Kids of Colour and the Northern Police Monitoring Project (NPMP) have launched a petition calling on the Greater Manchester Combined Authority (GMCA) to halt plans to place more police officers in local schools. The No Police in Schools campaign is also calling for the local authority to remove existing school-based police officers (SBPOs).
Police in Manchester schools
Kids of Colour and NPMP are calling on GMCA to halt plans to introduce more SBPOs into Manchester schools, and to remove existing officers. This is based on concerns that police in schools will disproportionately impact working class children of colour, “create a climate of hostility and suspicion”, and bring more children into contact with the criminal justice system.
Speaking to The Canary in February, co-author of Decriminalise the Classroom and NPMP member Dr Laura Connelly said:
As our No Police In Schools Campaign makes clear, teachers, parents, young people and community members have grave concerns about school-based police officers. Our own community consultation of over 500 people in Greater Manchester shows that SBPOs have a range of negative consequences that are felt most acutely by those from working-class and Black and ethnic minority communities.
We are deeply concerned that police will bring into the school setting the institutional racism and police violence already experienced in over-policed communities. They will foster a culture of low expectations.
Calling on the local authority to invest in supportive rather than punitive measures, Kids of Colour and NPMP said:
If GMCA is truly interested in keeping young people safe, instead of investing in police in schools, it should invest in school counsellors, youth workers, teachers, and community infrastructure.
The UK’s school-to-prison pipeline
As set out by NEU vice-president Vik Chechi-Ribeiro, the “school-to-prison pipeline” refers to the systematic direction of pupils towards incarceration through educational exclusion and criminalisation. This is a product of harsh disciplinary policies that confront routine school-based behavioural issues with ‘zero tolerance’, and the presence of police, security, and surveillance in schools. This contributes to greater suspensions, expulsions, referrals to law enforcement, and arrests for violations of school rules. The presence of police in schools disproportionately impacts working-class pupils from Black and ethnic minority backgrounds, groups which already experience over-policing.

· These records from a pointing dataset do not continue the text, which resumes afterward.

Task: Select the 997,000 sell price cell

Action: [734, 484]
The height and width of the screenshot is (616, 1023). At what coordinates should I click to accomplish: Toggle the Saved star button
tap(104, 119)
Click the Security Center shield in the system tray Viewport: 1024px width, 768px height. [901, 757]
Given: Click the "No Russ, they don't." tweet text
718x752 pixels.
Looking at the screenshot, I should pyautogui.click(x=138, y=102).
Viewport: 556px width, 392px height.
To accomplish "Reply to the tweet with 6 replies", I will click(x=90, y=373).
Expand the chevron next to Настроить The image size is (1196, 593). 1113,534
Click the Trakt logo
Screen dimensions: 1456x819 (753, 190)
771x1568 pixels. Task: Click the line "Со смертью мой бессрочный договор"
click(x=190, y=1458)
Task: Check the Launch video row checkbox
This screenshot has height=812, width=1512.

Police in schools is a growing issue nationwide. More than 650 police officers are working in British schools, with many assigned to sites in areas of high deprivation. We have seen the devastating and disproportionate impact of police in US schools on Children of Colour, particularly those with disabilities. In spite of fears that police in schools will criminalise vulnerable pupils, authorities increased the number of police working in London schools by 19% between 2016/17 and 2019/20. In February, London mayor Sadiq Khan suggested further funding for SBPOs.
Responding to this, Connelly said:
The additional funding would be better invested in mental health support in schools, counsellors, teaching and support staff, and community infrastructure. It is this investment, rather than more policing, that will help to keep our young people safe.
Towards an education system that supports pupils
Police in schools will not solve the complex issues that impact young people’s lives. In most cases, they will exacerbate them. Schools and communities need solutions that actively challenge the root causes and consequences of social problems. As Kids of Colour and NPMP have highlighted, “young people need support, not suspicion”. This begins with investment in communities, and in education, youth, social, and mental health services. The coalition is calling on supporters to sign and share their petition, and for people to join the No Police in Schools campaign to help build an education system that supports pupils rather than traumatises them.